How to transform negative thought patterns

October 30, 2009

brain photo blog sizeIf you are indeed serious about transforming your life, the first step is changing the way you think about yourself.

This is much harder than you might think, because your brain loves a good routine or pattern, and it is now stuck thinking negative things about you, as discussed previously.

It’s time to start challenging all of your previous assumptions about yourself , who you are, and why you do the things you do.

You must now begin consciously choosing thoughts that are the complete opposite of your usual negative patterns.

Positive thoughts are stronger and more vivid in nature. Like radio signals traveling through space, the waves that have more force behind them counteract those that are weaker in nature. Eventually, the synapses that support negative thoughts dwindle from disuse.

Just by repeatedly thinking something positive about yourself, something you want to think, on a daily basis, you can make your negative thoughts disappear in about 4 weeks. Positive thoughts will then affect your habitual emotions, your self-identifying belief systems, and your interactions with others.

The most well-known positive thoughts are called affirmations.  I’m sure you’ve all heard of these, but they really do work!  These are the chosen thoughts that replace the negative self-talk from childhood.  My favorite is to stand in front of a mirror, look myself directly in the eyes, and say:

“I love you and respect you exactly the way you are!”

Another way to challenge previous negative brain patterns is to begin questioning deeply your feelings about specific situations.

When you are involved in a difficult situation or feeling bad about a belief about yourself, first write it down.  Then separate yourself from the emotions of the situation and start diving deeper into the root of your unhappiness.  Play the “why” game with yourself.  “This make me feel bad.”  But why?  “Because I feel guilty (stupid, selfish.)”  But why?

In only a few cycles of “whys” you will begin to understand your feelings in much more depth, feel some compassion for yourself, and perhaps give yourself a break instead of feeling bad for the rest of the day about something you said or some other situation.

Your goal is self understanding and compassion.  Learn how to treat yourself at least as well as you treat others in your life!

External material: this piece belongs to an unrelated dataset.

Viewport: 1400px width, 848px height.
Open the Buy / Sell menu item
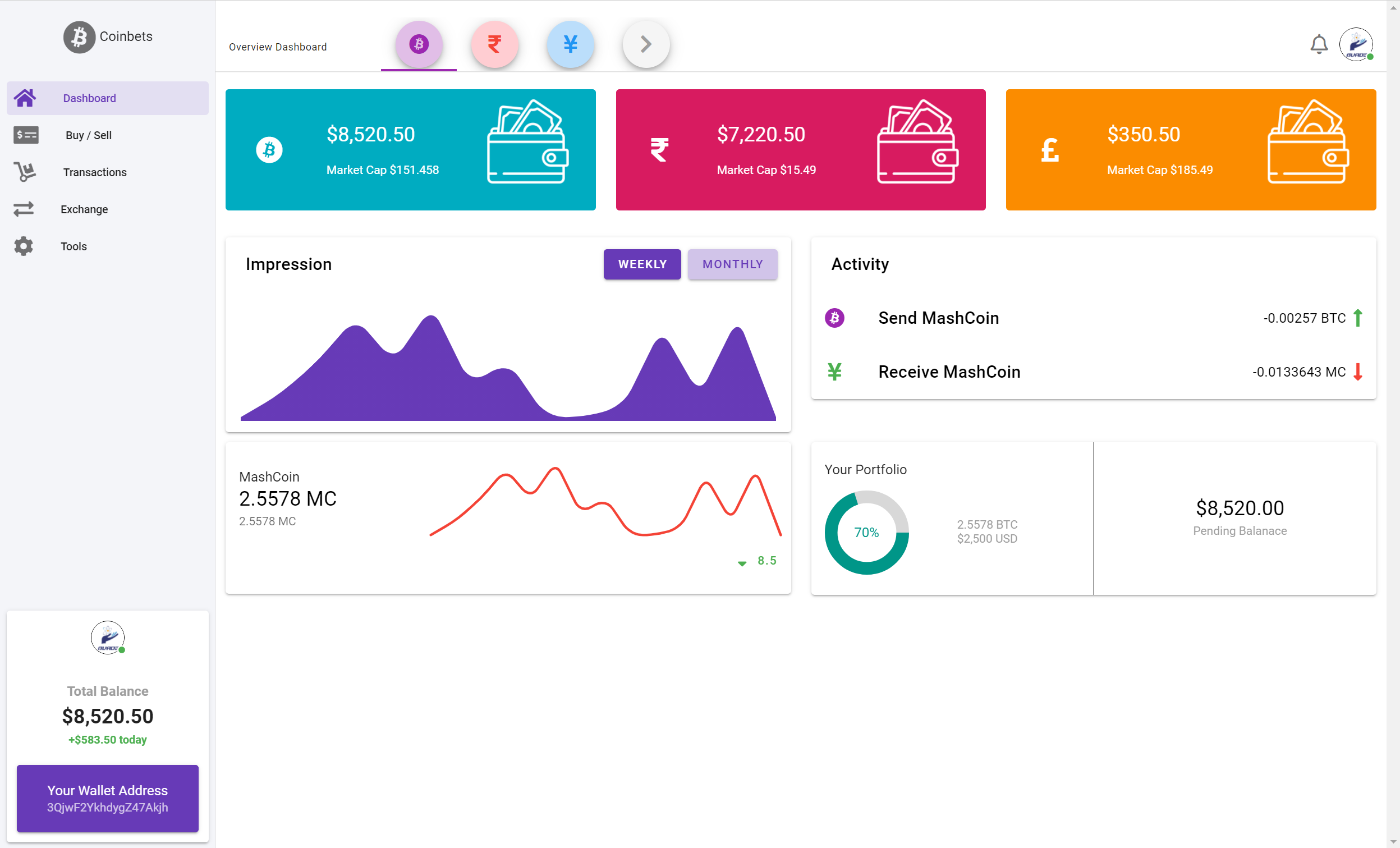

What creates real human change?

March 4, 2009

joe-dispenzaI heard an interesting expert on the human mind and brain function last week. 

Dr. Joe Dispenza came to town to speak about how losing your mind can lead to the creation of whole new dimensions of your Self and reality.

You might recognize Joe as one of the scientists in the popular film “What the bleep do we know?” which came out in 2004.  That movie blew my mind!  I still watch it regularly to remind myself how much I’m missing in my limited day-to-day way of seeing my life.

Joe spoke here about how unlikely it is that any one of us will ever change very much if we keep doing things the same way and thinking the same thoughts which lead to the same emotions, like an endless, boring cycle in our brains.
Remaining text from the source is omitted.